---- Selected passage

Hair styles may contribute to scarring hair loss in African-American women
A frequent form of permanent hair loss seen among African-American women is thought to be associated with excessive pulling of the hair, particularly with braided hairstyles.
When hairstyles cause hair loss
“Central centrifugal cicatricial alopecia (CCCA) is a term coined by the North American Hair Research Society to describe a scarring hair loss, centered on the vertex of the scalp, that spreads peripherally,” researchers wrote in a report in the August 2011 issue of Archives of Dermatology, one of the JAMA/Archives journals. “It is thought to be the most common pattern of scarring hair loss seen in African American women, yet so little is known about its true prevalence among them.”
Certain hairstyles cause hair loss, such as braids and weaves, while inflammation in the form of bacterial infection may also be contributing to the development of scarring hair loss in women of African descent.
The key: Catch and treat hair loss early
Raechele Cochran Gathers, MD, FAAD, senior physician at the Multi-Cultural Dermatology Center of Henry Ford Hospital Department of Dermatology in Detroit, said in 2012 that if not treated early, CCCA can be disfiguring and permanent, as the hair follicles are replaced by scar tissue.
Fortunately, there are steps you can take that should keep the damage from getting worse. Styling the hair differently and avoiding harsh styling techniques sometimes can help slow or reverse the progression of the disorder. In addition, anti-inflammatory medications, such as intralesional coricicosteroid injections or topical corticosteroids, often are used in combination to treat CCCA.
Certain chemicals applied to the hair also may play a role in the development of CCCA, but a study conducted by Dr Gathers found no association between the chemicals used in relaxers and hair loss.
Although there is no conclusive evidence showing that relaxers can contribute to hair loss, Dr Gathers notes that most dermatologists would err on the side of caution and recommend that women stop using relaxers — or at least limit their use — if they are being treated for CCCA.
Medical research on central centrifugal cicatricial alopecia
Angela Kyei, MD, MPH, and colleagues at the Cleveland Clinic, Cleveland, Ohio, conducted the study reported in 2011 to investigate medical and environmental risk factors for CCCA.
A total of 326 black women answered questionnaires at two African American churches and a health fair in Cleveland. The researchers analyzed data on the study participants’ demographics, family and medical history, hormonally-driven conditions, and methods of hair grooming.
The study results suggest there is a high prevalence of central hair loss among African American women. “Advanced central hair loss with clinical signs of scarring was seen in 59 percent of these respondents and was interpreted as clinically consistent with CCCA,” the authors report. “Diabetes mellitus type 2 was significantly higher in those with CCCA, as were bacterial scalp infections and hair styles associated with traction (e.g., from braids and weaves).”
The increase in type 2 diabetes among women with CCCA is in line with recent theory that cicatricial alopecia may be a manifestation of metabolic dysregulation.
“The results of this study suggest that hair grooming practices that cause traction, such as weaves and braids, may be contributing to the development of CCCA because these styles are more commonly used in those with the most severe central hair loss to increase hair style versatility while camouflaging hair loss,” the authors write.
“Given the fact that many African American women pay hundreds of dollars to have their hair braided and weaved, they often maintain these hair styles for weeks to months at a time to justify the money spent. The resulting prolonged traction can produce chronic folliculitis, which can eventually lead to scarring.”

--------
---- Entries shown

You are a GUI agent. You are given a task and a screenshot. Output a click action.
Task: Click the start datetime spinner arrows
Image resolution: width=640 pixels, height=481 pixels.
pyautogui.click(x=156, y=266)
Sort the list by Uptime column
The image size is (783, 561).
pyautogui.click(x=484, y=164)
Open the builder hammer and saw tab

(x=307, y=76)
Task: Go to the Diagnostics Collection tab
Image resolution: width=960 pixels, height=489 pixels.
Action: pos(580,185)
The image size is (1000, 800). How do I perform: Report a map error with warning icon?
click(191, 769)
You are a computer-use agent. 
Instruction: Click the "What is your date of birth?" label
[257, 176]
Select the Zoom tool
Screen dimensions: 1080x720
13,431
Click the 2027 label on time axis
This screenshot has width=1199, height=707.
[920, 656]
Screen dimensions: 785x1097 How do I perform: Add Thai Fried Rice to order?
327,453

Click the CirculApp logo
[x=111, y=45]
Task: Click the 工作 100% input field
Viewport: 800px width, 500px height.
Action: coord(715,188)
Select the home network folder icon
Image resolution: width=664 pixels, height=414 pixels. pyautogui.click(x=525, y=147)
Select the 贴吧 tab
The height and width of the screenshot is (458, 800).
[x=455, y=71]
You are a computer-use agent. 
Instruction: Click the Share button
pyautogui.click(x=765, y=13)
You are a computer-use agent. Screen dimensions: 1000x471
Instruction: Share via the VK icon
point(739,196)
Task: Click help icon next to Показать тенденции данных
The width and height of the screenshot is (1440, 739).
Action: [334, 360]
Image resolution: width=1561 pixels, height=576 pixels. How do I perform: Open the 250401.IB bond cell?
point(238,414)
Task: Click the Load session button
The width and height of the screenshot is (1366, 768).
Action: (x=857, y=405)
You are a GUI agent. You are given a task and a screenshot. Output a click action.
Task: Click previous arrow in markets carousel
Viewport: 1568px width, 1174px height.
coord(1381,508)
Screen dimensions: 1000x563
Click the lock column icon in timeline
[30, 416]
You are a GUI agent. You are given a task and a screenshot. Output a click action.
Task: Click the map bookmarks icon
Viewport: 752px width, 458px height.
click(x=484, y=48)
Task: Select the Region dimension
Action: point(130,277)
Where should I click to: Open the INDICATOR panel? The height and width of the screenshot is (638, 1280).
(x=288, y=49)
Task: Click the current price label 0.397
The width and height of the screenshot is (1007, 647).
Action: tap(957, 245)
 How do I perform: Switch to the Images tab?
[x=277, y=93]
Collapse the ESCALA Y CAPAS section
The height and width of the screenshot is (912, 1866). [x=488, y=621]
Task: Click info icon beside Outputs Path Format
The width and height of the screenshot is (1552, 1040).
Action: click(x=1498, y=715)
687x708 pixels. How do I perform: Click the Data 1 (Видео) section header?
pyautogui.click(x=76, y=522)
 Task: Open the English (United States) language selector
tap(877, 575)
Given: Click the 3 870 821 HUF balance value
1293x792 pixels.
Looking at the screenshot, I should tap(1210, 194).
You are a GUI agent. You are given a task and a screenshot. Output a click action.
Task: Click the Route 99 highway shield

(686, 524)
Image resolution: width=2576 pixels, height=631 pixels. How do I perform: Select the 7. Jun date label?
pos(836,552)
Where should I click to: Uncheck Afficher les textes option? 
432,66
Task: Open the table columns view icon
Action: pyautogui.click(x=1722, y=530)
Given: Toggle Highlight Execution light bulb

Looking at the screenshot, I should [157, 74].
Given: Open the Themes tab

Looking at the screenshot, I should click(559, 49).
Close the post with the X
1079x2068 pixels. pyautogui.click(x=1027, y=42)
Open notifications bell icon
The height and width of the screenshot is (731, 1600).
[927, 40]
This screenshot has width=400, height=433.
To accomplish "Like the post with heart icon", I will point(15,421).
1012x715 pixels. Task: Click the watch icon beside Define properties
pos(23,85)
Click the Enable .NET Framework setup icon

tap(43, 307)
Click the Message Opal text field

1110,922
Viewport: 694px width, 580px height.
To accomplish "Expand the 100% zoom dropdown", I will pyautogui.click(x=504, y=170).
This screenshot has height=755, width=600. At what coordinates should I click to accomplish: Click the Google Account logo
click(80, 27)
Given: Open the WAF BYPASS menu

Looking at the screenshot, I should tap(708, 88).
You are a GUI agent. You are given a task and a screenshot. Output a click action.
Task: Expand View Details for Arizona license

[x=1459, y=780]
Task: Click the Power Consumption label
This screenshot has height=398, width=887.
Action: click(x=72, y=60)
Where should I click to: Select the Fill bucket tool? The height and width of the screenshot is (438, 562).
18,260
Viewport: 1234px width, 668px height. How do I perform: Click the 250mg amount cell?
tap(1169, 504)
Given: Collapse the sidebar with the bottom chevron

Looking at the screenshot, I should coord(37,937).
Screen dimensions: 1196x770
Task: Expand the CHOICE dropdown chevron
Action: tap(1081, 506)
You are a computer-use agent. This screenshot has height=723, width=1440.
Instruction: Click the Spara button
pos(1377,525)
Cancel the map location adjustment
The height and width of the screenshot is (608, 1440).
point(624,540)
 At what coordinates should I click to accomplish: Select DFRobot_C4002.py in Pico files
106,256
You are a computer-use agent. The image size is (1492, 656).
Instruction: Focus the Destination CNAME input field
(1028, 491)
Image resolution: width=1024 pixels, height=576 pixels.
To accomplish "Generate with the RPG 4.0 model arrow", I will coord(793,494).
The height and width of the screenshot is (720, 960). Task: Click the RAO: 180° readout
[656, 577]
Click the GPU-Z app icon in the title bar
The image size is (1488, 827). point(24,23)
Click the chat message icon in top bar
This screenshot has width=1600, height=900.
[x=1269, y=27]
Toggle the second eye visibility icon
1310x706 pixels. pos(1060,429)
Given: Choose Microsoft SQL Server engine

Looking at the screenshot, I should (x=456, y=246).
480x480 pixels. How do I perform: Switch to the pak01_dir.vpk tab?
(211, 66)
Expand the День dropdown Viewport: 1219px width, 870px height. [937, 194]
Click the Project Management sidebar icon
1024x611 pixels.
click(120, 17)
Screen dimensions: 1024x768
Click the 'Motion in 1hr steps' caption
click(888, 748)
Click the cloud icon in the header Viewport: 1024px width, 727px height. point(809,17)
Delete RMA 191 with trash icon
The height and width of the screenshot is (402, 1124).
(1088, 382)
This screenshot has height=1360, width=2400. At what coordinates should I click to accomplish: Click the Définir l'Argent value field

--------

[Prompt 1]: List every kind of data that the Cleveland Clinic researchers analyzed about the study participants, according to the article on scarring hair loss.
[Prompt 2]: According to the article on scarring hair loss, why do many African American women keep braided and weaved styles for weeks to months at a time?

[Result 1]:
- Demographics
- Family and medical history
- Hormonally-driven conditions
- Methods of hair grooming

[Result 2]: Many of them pay hundreds of dollars to have their hair braided and weaved, so they keep these styles for a long time to justify the money spent.